4. Discussion and Conclusions

[9] Although no detailed study has been conducted, the annual high percentage of positive CG flashes (Figure 1) along the west coast has been seen consistently for many years [Orville and Silver, 1997; Orville and Huffines, 1999]. From seasonal CG flash analysis (Figures 2a, 2b, 2c, and 2d), this feature is due to the strong influence of the high percentage of positive flashes during the winter season. Table 1 shows that the total number of CG flashes remain fairly constant throughout the year, thus the annual percent positive values along the west coast are fairly equally influenced by the percent positive values for each month. In addition, the winter season shows an increase in positive CG flashes, while the negative remain nearly constant. This is very different from inland regions, which show a large increase in storms during the summer that produce predominantly negative flashes. This shows that the west coast climate, which is highly regulated by the cool sea surface temperatures (SSTs), tends to stabilize the lower atmosphere in the region. This stabilizing effect tends to inhibit electrically active thunderstorm development during the summer months. This lack of significant storm active during the summer coupled with the tendency towards a high ratio of positive CG flashes during the winter months leads to the high annual percentage of positive CG flashes along the coast. Examining the annual percent positive map (Figure 1), a rapid decrease in the percent positive value from around 50% down to 10% occurs a few hundred kilometers inland, which is directly attributable to the mountain barrier restricting the inland extent of the coastal climate.

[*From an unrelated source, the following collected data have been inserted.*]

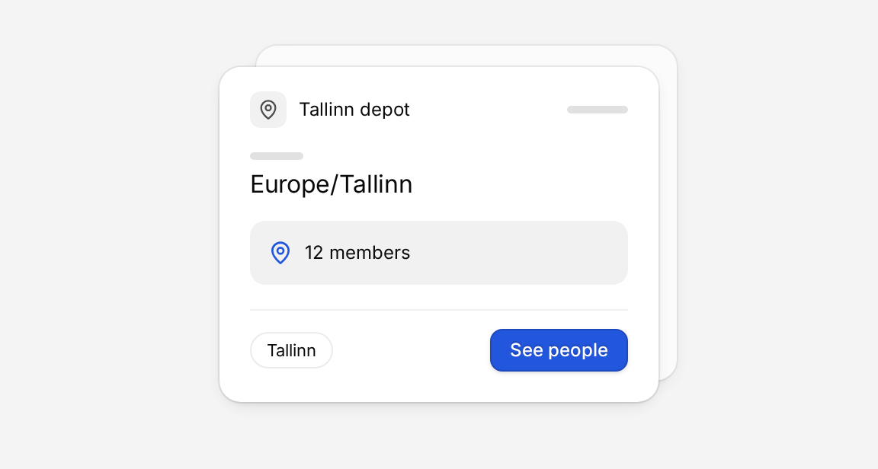This screenshot has height=469, width=878.
Task: Click the word Europe in the heading
Action: pos(290,184)
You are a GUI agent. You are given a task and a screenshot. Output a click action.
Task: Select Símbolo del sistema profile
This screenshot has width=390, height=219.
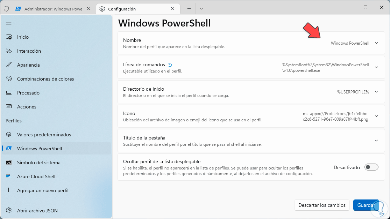pyautogui.click(x=38, y=163)
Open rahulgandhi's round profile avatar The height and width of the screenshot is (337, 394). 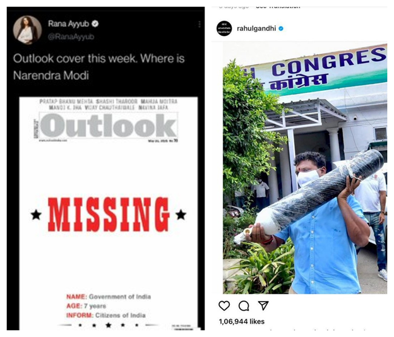pyautogui.click(x=224, y=28)
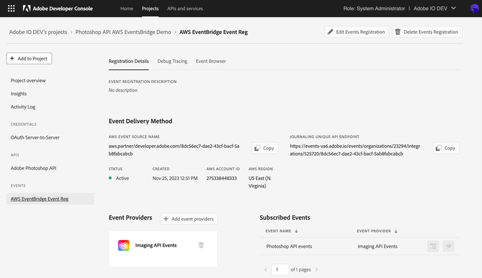Click Delete Events Registration button

click(x=427, y=31)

[10] Analysis of individual storms showed that the least active thunderstorms (1–6 CG flashes) produced a majority of the CG lightning along the coast. Dividing the storms into positive CG dominant and negative CG dominant storms, statistical analysis showed that the height of the −10°C temperature level had a strong relationship to the dominant polarity of CG flashes in a storm. Using the height of the −10°C isotherm as a proxy for the height of charge layers in a normal tripole thunderstorm charge structure, the results suggest that the lower the charge layers are to the Earth's surface, the greater likelihood of storms producing positive polarity CG flashes. Unlike the analysis of the height of the charge layers, the analysis of windshear shows no significant relationship to a storms dominant CG polarity.


[11] The lightning data were obtained from Vaisala (Global Atmospherics) Inc., Tucson, Arizona. Data handling at Texas A&M University is under the direction of Jerry Guynes and we thank him for his help. Our research is part of a lightning program supported by the National Science Foundation (ATM-0119476 and ATM-0442011) and the National Oceanic and Atmospheric Administration (cooperative agreement NA17WA1011).